Joe Biden has won Nevada, continuing a 16-year trend of Democrats picking up the Western battleground state.
His victory four days after Election Day gives him Nevada’s six Electoral College votes and denies President Donald Trump a state he hoped to pick up this year after a narrow loss in 2016.
The Associated Press called the race in Nevada shortly after Biden had defeated Trump on Saturday to become the 46th president, crossing the threshold of the 270 Electoral College votes he needed with a win in Pennsylvania.
Throughout the week, the country had focused on Nevada as it tabulated results as Biden was on the brink of the presidency and the state’s Electoral College votes would be enough to put him over the threshold. In the end, Pennsylvania got there first.
Election officials in Nevada’s Clark County, which includes Las Vegas and three-quarters of the state’s population, said they were focusing on accuracy over speed and that the large number of mail-in ballots was new and making the counting process take longer than normal.

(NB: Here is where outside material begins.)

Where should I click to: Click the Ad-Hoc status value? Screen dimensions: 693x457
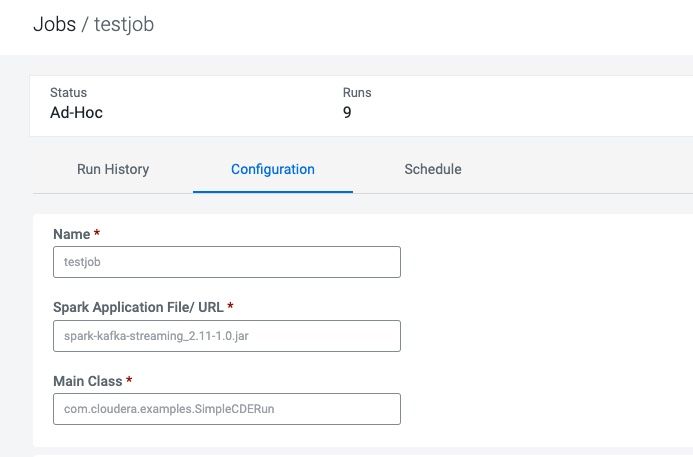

The state mailed ballots to all active registered voters this year because of the coronavirus pandemic, a move the Trump campaign had challenged.
Biden came out of election night with a slim lead that grew later as more ballots were counted.
As the former vice president closed in on the 270 electoral votes needed to secure the White House, attention turned to Nevada and what felt like a painstakingly slow count of mail-in ballots.
Other states with close contests also were tabulating votes after Election Day.
Unlike some counties where election workers counted ballots round the clock and new tallies trickled in every few hours, Nevada was providing once-a-day updates until Friday, when it switched to twice a day.
Clark County Registrar Joe Gloria said his employees worked shifts from 5 a.m. to 10 or 11 p.m., counting and verifying mail-in ballots in planned stages. He pushed back against rushing the process.
Gloria told reporters Saturday morning that he still had about 39,000 mail ballots to count and those results should be released by the end of the weekend. There are also 60,000 provisional ballots that needed to be processed, but results from those are not expected before Wednesday.
Total turnout in Nevada has not yet been released, but it’s already higher than 2016. The number of ballots cast by mail and in person before Election Day had surpassed total turnout in 2016.
Mail ballots postmarked by Nov. 3 will be counted if they arrive by Tuesday. The last day to count all ballots is Nov. 12.
Democrats hold a slight advantage among registered voters in the state, with 37%. Republicans make up 33%, and nonpartisan voters are 24%.
The GOP and Trump’s campaign have been working together in Nevada, putting more than 60 staffers on the ground, roughly double their effort four years ago.
But Democrats insist they were not taking their past wins for granted.
Between the party and the Biden campaign, there were more than 100 staffers in Nevada. They activated get-out-the-vote networks that they have been building for years, especially to reach Nevada’s communities of Latinos, African Americans, Asian Americans and Native Americans.
One of Democrats’ biggest on-the-ground-advantages is the heavily Latino casino workers’ Culinary Union. While the Democratic Party and Biden campaign didn’t resume in-person efforts until October because of the coronavirus, instead relying on virtual organizing, the union has been knocking on doors since August. They had more than 400 members working to get out the vote in Las Vegas and Reno.
The president made three trips to the state in the past two months, including last week where he stayed overnight at his hotel in Las Vegas before holding a rally in Bullhead City, Arizona, just outside Nevada.
Biden made one trip to Nevada since the Democratic presidential caucuses earlier this year, stopping in Las Vegas in early October for an event with Latinos and a drive-in rally.